■ **Exercise objective**:
Work through the data below line by line and say how many lines hold "agent"; give only the number.

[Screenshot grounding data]
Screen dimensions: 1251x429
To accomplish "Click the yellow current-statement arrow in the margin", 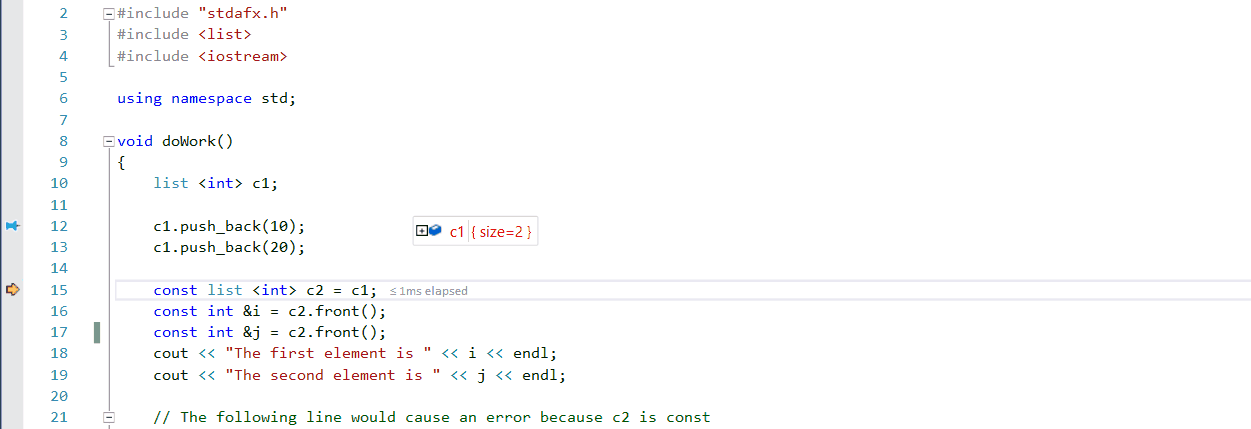I will (x=13, y=290).
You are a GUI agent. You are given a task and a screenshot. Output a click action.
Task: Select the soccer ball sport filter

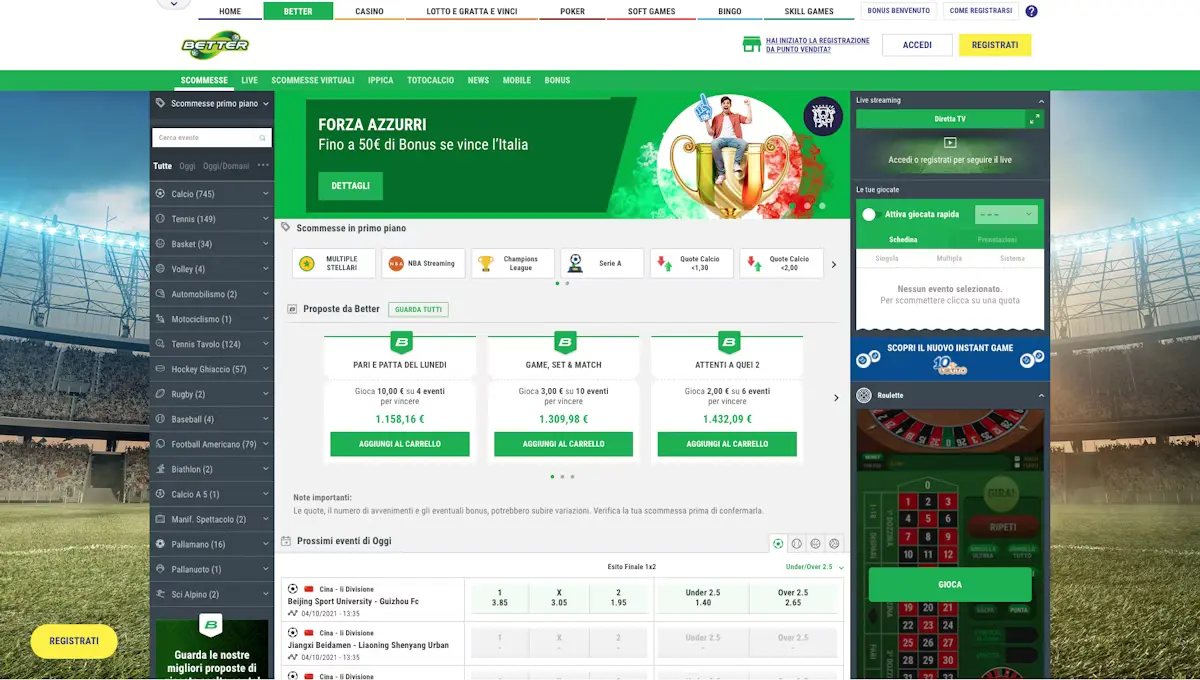(x=778, y=544)
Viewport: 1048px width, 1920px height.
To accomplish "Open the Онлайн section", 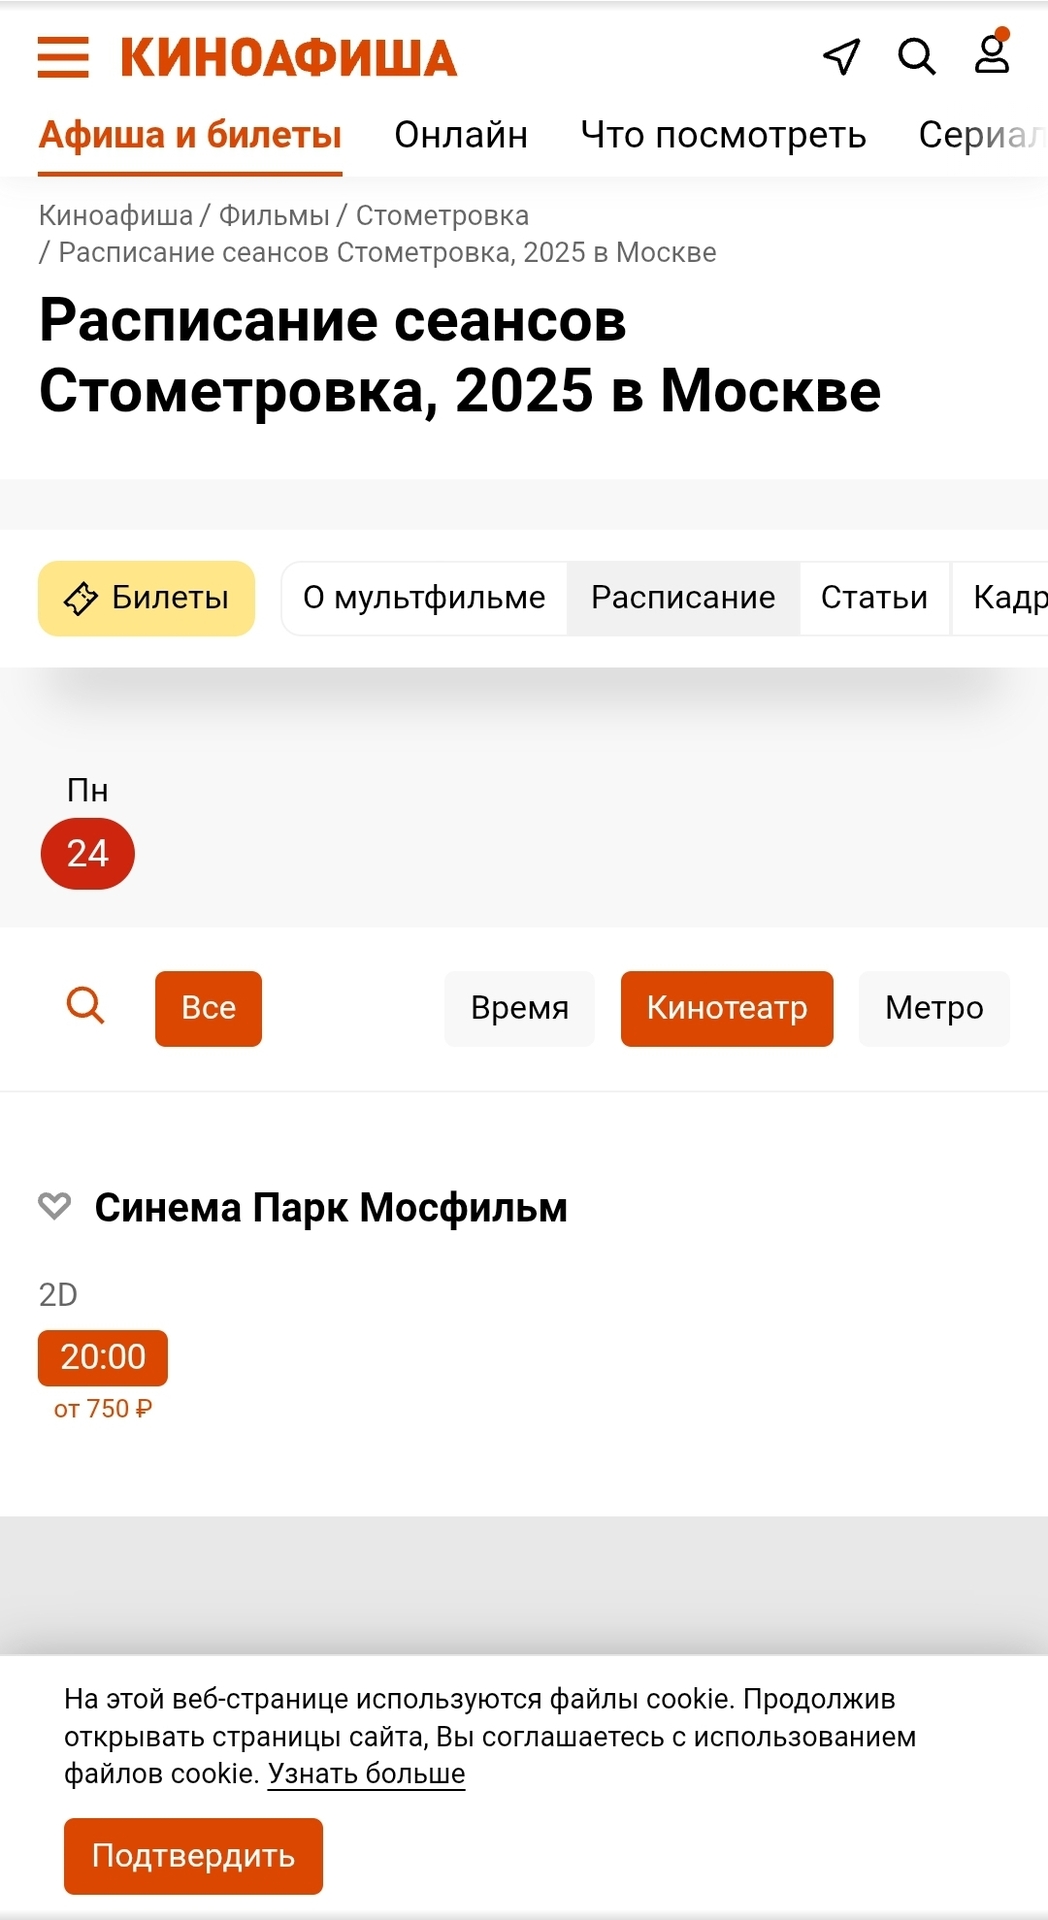I will tap(461, 135).
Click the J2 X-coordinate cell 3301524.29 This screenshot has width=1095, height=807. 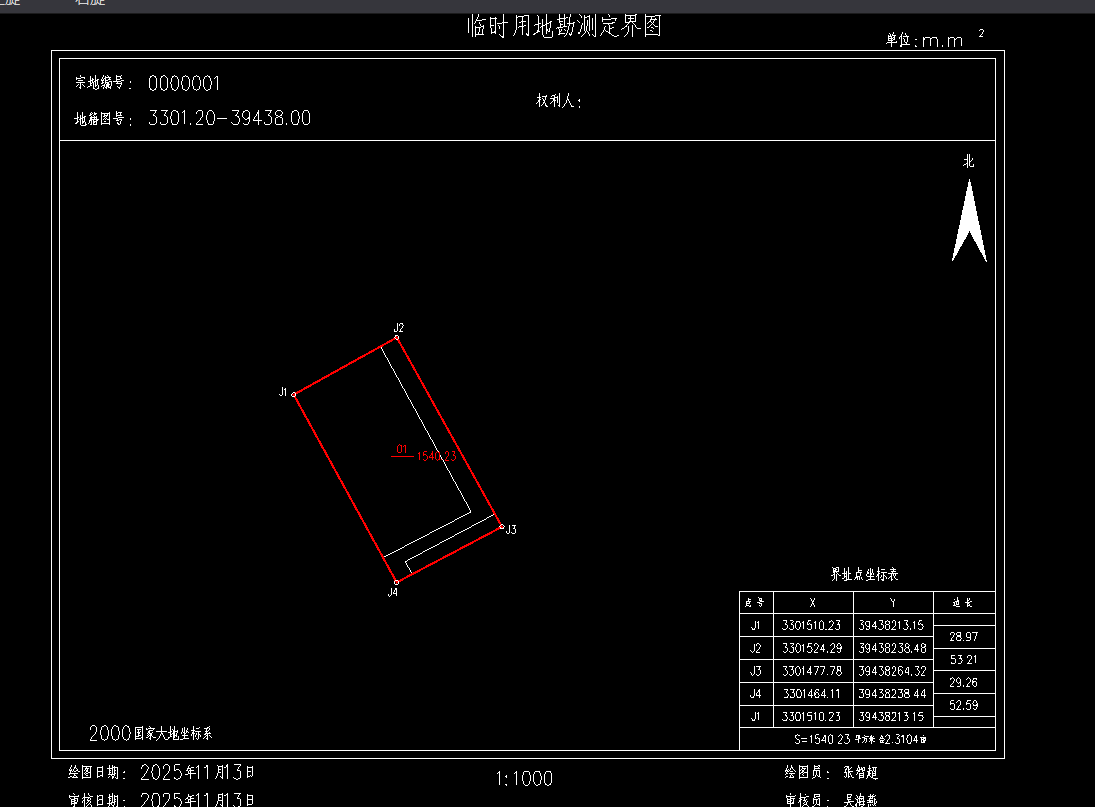click(812, 648)
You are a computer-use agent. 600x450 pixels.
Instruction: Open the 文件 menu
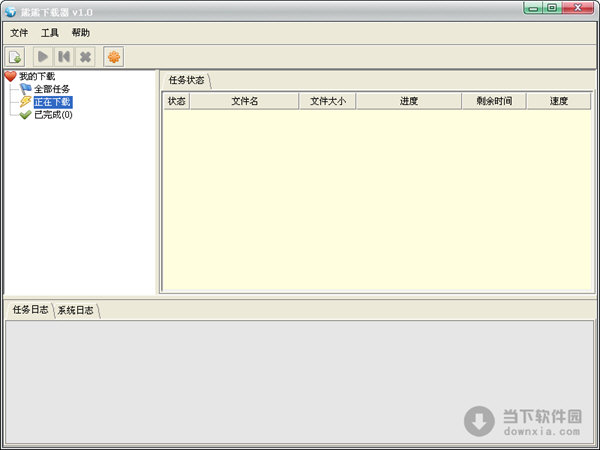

■ **Result of the task**:
2